Germany Plans to Build Two centres in Morocco to Deport Underage Refugees

Germany Plans to Build Two centres in Morocco to Deport Underage Refugees

Leaked documents of the German Federal Agency for Migration and Refugees (BAMF) show that Germany is planning a project to build two reception centres in Morocco to deport underage refugees who are involved in criminal activities, the German Die Tageszeitung (taz) daily newspaper reported.

Each centre will have a capacity to host 100 minors and will be equipped to offer education and vocational training to the underage refugees who will be deported from Germany on ground of their criminal activities, the paper said.

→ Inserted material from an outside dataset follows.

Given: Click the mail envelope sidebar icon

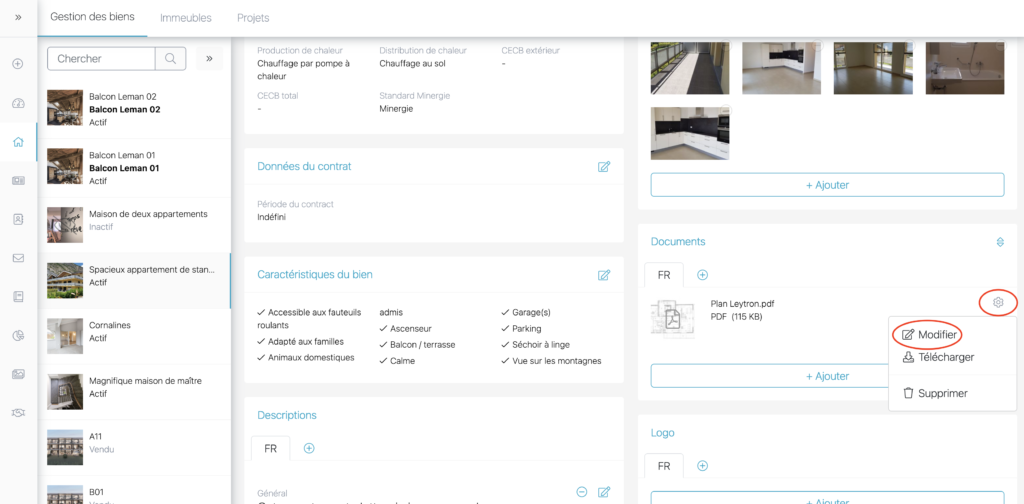Looking at the screenshot, I should tap(18, 258).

According to the same paper, the leaked documents show that the project will be launched in late 2017 at a total cost of €960,000. The German migration agency is also planning to find Moroccan NGO partners to help run the centres and offer assistance to the deported refugees.

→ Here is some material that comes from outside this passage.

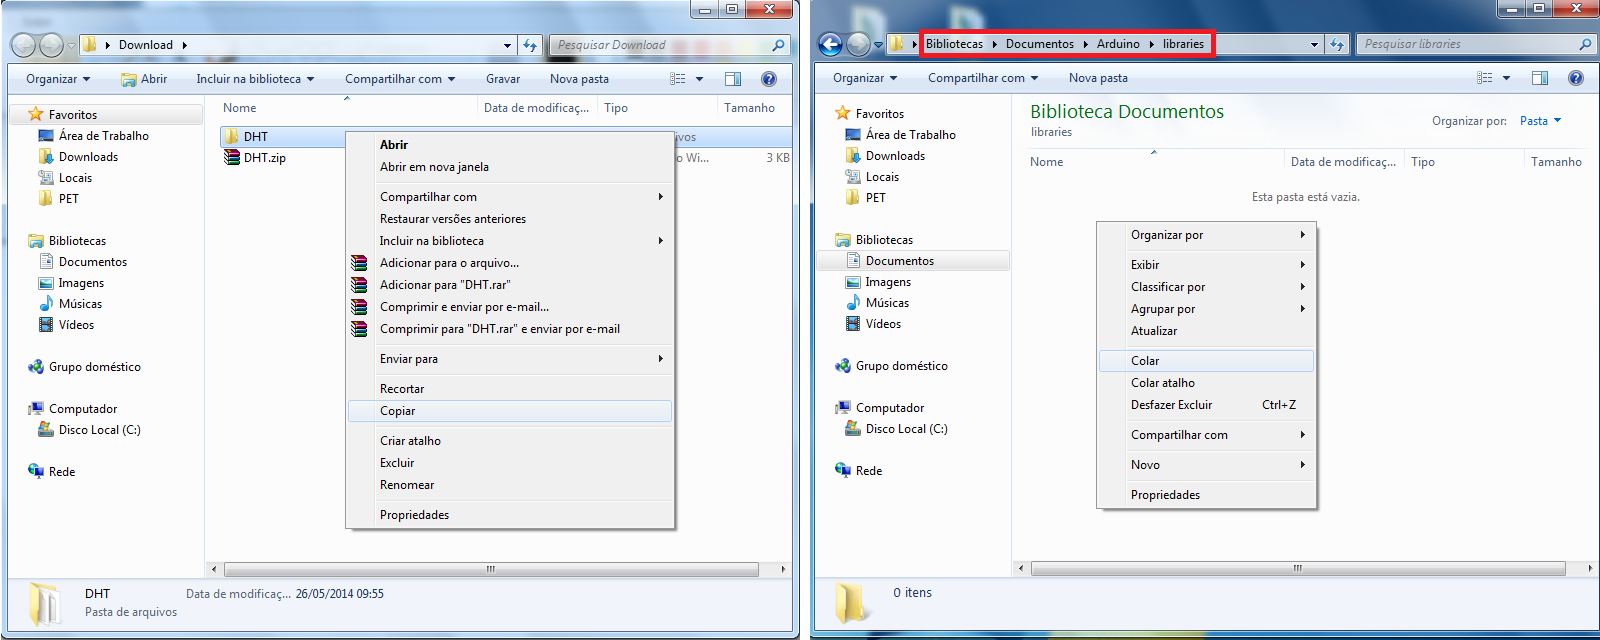
Task: Click Nova pasta in right window toolbar
Action: tap(1098, 78)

The same source said that the centres will be open to homeless Moroccan minors and to unaccompanied underage asylum seekers who voluntarily wish to leave Germany.

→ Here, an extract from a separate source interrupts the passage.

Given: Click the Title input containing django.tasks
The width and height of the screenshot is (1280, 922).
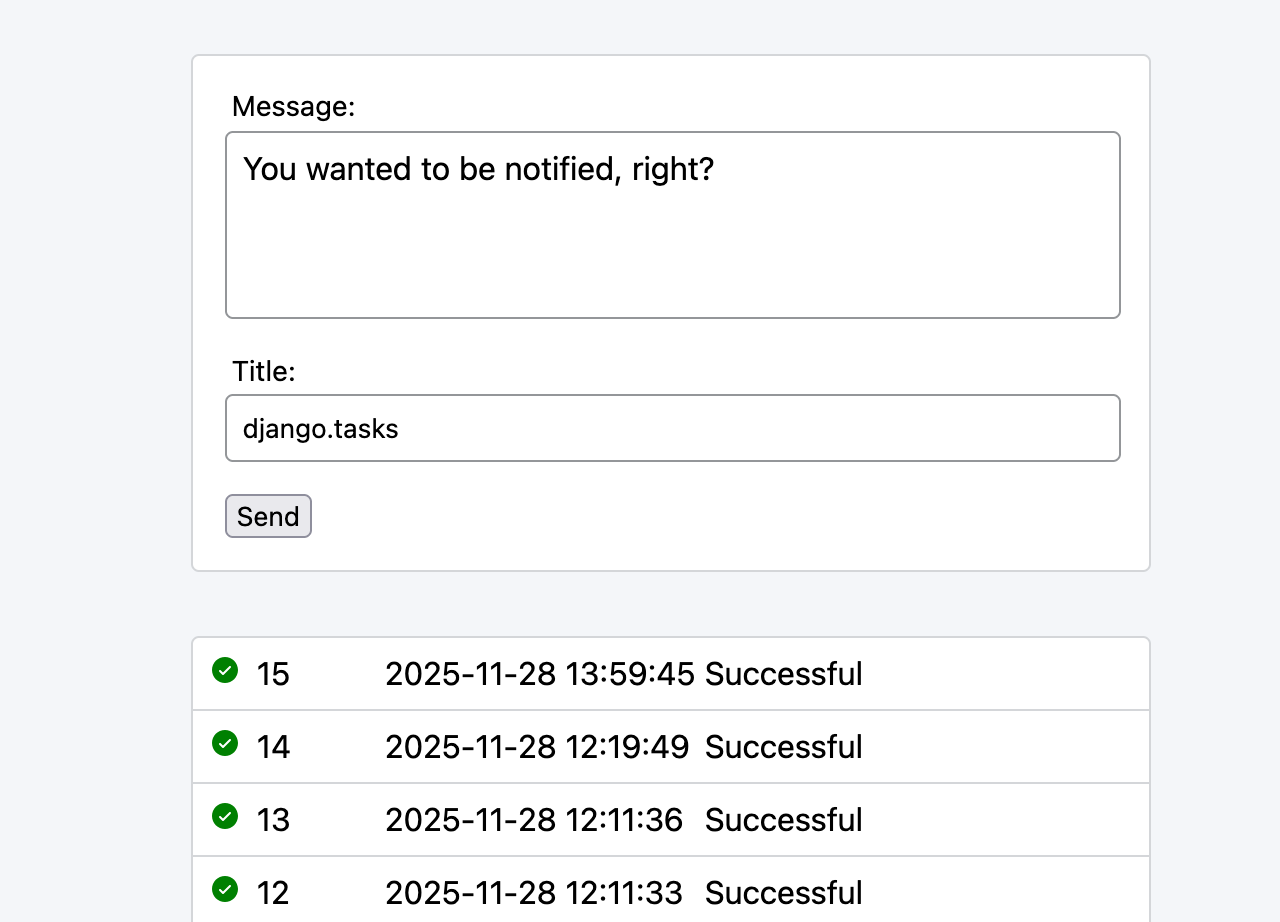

The German Interior Ministry had previously confirmed that there are plans to build centres for underage Moroccan refugees.

More than 60,000 unaccompanied underage refugees – asylum seekers under the age of 18 – now live in special centres in Germany, according to Die Zeit. The paper also said the German government plans to spend some €4 billion on accepting and supporting refugee minors in 2017.

Almost 40,000 unaccompanied minors applied for asylum in Germany in 2016, Deutsche Welle reports, citing data provided by the BAMF. According to the German media, no underage refugees have been deported from Germany so far, although about 170 left voluntary last year under the German government’s repatriation and reintegration programs.